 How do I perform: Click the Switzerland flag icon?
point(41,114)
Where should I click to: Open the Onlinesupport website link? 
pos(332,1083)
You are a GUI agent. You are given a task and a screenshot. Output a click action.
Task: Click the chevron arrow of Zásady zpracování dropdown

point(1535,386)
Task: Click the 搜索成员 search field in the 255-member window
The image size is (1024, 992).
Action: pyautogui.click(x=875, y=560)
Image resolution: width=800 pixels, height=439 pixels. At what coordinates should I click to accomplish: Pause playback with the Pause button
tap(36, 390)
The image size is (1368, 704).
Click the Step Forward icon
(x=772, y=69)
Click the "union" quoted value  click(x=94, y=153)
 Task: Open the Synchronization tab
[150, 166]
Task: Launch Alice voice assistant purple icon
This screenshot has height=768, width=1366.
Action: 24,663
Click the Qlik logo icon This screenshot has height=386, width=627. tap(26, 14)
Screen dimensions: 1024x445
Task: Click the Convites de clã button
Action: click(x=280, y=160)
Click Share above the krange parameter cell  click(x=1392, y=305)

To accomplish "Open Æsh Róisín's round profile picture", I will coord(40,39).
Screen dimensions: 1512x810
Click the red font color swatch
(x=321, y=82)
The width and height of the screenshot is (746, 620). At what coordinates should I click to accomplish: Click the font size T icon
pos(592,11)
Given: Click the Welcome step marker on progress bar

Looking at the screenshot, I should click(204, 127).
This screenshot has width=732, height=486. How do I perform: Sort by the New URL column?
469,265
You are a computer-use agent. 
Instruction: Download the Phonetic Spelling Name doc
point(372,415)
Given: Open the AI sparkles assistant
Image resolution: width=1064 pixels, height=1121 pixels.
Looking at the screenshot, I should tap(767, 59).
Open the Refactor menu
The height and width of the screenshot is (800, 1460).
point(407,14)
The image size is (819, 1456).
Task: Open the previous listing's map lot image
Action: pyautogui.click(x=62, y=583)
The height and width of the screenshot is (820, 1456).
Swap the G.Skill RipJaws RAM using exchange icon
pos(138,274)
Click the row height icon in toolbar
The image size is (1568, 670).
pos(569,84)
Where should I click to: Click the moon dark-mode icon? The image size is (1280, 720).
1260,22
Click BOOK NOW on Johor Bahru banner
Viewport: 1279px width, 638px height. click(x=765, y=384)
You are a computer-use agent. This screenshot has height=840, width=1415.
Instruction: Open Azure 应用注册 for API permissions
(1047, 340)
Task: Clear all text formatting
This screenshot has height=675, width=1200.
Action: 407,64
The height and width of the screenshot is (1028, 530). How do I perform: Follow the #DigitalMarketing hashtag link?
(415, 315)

# # # # # # #

_Your instructions:_
Please transcribe the whole listing exactly as it stands.

_Expected answer:_
 How do I perform: Click the Switzerland flag icon?
point(41,114)
Where should I click to: Open the Onlinesupport website link? 
pos(332,1083)
You are a GUI agent. You are given a task and a screenshot. Output a click action.
Task: Click the chevron arrow of Zásady zpracování dropdown

point(1535,386)
Task: Click the 搜索成员 search field in the 255-member window
The image size is (1024, 992).
Action: pyautogui.click(x=875, y=560)
Image resolution: width=800 pixels, height=439 pixels. At what coordinates should I click to accomplish: Pause playback with the Pause button
tap(36, 390)
The image size is (1368, 704).
Click the Step Forward icon
(x=772, y=69)
Click the "union" quoted value  click(x=94, y=153)
 Task: Open the Synchronization tab
[150, 166]
Task: Launch Alice voice assistant purple icon
This screenshot has height=768, width=1366.
Action: 24,663
Click the Qlik logo icon This screenshot has height=386, width=627. tap(26, 14)
Screen dimensions: 1024x445
Task: Click the Convites de clã button
Action: click(x=280, y=160)
Click Share above the krange parameter cell  click(x=1392, y=305)

To accomplish "Open Æsh Róisín's round profile picture", I will coord(40,39).
Screen dimensions: 1512x810
Click the red font color swatch
(x=321, y=82)
The width and height of the screenshot is (746, 620). At what coordinates should I click to accomplish: Click the font size T icon
pos(592,11)
Given: Click the Welcome step marker on progress bar

Looking at the screenshot, I should click(204, 127).
This screenshot has width=732, height=486. How do I perform: Sort by the New URL column?
469,265
You are a computer-use agent. 
Instruction: Download the Phonetic Spelling Name doc
point(372,415)
Given: Open the AI sparkles assistant
Image resolution: width=1064 pixels, height=1121 pixels.
Looking at the screenshot, I should tap(767, 59).
Open the Refactor menu
The height and width of the screenshot is (800, 1460).
point(407,14)
The image size is (819, 1456).
Task: Open the previous listing's map lot image
Action: pyautogui.click(x=62, y=583)
The height and width of the screenshot is (820, 1456).
Swap the G.Skill RipJaws RAM using exchange icon
pos(138,274)
Click the row height icon in toolbar
The image size is (1568, 670).
pos(569,84)
Where should I click to: Click the moon dark-mode icon? The image size is (1280, 720).
1260,22
Click BOOK NOW on Johor Bahru banner
Viewport: 1279px width, 638px height. click(x=765, y=384)
You are a computer-use agent. This screenshot has height=840, width=1415.
Instruction: Open Azure 应用注册 for API permissions
(1047, 340)
Task: Clear all text formatting
This screenshot has height=675, width=1200.
Action: 407,64
The height and width of the screenshot is (1028, 530). How do I perform: Follow the #DigitalMarketing hashtag link?
(415, 315)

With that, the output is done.